#### Given information:
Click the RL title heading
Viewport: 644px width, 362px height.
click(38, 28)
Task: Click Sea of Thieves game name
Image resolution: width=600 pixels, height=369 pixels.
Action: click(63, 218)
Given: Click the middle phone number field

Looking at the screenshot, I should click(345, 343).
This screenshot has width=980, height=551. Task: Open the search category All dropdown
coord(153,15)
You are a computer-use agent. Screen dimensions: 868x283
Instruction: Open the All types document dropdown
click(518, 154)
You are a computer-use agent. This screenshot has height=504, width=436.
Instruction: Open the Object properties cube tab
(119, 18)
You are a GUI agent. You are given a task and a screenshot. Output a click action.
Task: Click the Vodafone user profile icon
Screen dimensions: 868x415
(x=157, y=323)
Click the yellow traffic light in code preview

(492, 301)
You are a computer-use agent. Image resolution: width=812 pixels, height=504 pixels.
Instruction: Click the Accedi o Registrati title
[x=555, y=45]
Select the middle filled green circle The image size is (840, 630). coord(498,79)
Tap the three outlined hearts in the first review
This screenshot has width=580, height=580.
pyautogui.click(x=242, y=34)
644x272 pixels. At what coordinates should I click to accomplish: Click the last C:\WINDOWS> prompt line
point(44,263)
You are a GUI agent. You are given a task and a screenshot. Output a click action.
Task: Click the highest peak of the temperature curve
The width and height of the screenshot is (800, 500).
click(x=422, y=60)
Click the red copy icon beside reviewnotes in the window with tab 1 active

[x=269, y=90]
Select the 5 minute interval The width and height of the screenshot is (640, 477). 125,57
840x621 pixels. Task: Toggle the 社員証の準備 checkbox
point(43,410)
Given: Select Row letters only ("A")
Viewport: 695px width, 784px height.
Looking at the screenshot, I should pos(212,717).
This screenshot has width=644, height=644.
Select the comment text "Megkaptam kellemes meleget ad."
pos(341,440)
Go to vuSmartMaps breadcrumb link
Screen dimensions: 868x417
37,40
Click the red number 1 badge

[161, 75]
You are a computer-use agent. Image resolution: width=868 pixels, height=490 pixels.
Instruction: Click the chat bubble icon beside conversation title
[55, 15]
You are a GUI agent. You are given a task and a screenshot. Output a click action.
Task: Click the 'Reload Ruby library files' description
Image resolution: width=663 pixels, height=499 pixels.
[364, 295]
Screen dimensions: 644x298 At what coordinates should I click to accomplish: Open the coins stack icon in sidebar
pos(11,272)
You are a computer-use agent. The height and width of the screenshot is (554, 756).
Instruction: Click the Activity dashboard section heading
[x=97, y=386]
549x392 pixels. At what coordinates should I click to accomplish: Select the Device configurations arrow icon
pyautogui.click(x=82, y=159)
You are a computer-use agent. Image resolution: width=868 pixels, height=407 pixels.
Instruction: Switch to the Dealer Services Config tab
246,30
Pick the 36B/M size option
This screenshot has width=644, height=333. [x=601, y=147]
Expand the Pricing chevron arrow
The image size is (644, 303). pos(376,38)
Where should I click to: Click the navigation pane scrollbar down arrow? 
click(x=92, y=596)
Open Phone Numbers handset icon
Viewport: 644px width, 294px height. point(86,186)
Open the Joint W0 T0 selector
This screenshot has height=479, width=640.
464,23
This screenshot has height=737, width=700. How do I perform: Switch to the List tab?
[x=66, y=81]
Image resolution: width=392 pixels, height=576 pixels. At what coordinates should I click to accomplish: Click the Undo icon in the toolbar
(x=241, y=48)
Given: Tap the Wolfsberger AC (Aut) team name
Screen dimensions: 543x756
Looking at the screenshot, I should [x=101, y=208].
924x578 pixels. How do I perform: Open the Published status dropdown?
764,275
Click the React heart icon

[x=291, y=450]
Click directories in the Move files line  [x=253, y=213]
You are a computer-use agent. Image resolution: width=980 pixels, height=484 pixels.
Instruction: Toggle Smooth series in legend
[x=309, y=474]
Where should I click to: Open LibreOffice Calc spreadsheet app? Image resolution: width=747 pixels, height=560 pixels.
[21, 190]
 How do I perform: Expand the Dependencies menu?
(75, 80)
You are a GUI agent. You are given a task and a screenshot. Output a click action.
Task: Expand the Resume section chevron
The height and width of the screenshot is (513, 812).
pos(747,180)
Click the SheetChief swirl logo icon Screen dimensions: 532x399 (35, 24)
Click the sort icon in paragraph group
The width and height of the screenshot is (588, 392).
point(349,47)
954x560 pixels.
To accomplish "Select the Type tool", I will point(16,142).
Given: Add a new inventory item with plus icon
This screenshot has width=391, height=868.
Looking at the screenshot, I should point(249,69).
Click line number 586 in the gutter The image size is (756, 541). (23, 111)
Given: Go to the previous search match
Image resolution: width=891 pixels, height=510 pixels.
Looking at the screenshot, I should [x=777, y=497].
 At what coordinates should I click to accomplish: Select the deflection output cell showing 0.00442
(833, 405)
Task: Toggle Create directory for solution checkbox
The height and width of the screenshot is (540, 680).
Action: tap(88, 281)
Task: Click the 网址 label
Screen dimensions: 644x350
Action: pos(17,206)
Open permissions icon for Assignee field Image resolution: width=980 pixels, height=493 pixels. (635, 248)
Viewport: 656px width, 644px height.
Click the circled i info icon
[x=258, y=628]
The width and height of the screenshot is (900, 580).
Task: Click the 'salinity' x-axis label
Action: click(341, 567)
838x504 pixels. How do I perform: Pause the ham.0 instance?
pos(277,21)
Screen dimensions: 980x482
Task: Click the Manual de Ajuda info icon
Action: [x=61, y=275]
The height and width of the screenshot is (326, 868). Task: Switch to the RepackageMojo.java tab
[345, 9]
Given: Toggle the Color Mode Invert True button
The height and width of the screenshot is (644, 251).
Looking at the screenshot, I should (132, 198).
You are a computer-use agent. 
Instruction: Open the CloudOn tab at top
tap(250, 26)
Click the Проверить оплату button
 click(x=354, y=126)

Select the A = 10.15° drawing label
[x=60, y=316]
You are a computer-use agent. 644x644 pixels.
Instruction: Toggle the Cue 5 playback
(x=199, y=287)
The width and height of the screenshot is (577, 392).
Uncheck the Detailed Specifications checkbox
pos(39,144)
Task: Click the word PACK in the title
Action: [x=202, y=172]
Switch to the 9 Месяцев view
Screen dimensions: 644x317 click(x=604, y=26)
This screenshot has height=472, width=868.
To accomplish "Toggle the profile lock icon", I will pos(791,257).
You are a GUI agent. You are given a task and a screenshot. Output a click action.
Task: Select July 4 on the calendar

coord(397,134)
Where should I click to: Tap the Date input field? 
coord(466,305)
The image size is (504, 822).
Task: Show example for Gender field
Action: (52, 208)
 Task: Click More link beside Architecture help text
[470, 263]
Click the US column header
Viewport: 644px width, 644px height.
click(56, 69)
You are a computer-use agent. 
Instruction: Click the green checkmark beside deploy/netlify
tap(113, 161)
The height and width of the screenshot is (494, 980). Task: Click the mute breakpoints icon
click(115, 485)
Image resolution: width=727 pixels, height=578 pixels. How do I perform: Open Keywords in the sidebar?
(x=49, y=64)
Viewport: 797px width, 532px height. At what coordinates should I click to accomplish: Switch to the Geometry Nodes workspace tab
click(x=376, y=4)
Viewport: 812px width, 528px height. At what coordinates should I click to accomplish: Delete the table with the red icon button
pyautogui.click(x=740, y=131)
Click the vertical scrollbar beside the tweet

#### How to complete this task:
Filter the records above for the string "computer" and copy each matching line.

#### Solution for this problem:
You are a computer-use agent. Screen dimensions: 868x283
You are a computer-use agent. This screenshot has height=504, width=436.
You are a computer-use agent. Image resolution: width=812 pixels, height=504 pixels.
You are a computer-use agent. Image resolution: width=868 pixels, height=490 pixels.
You are a computer-use agent. The height and width of the screenshot is (554, 756).
You are a computer-use agent. Image resolution: width=868 pixels, height=407 pixels.
You are a computer-use agent. Image resolution: width=980 pixels, height=484 pixels.
You are a computer-use agent. 
You are a computer-use agent. 644x644 pixels.
You are a computer-use agent. 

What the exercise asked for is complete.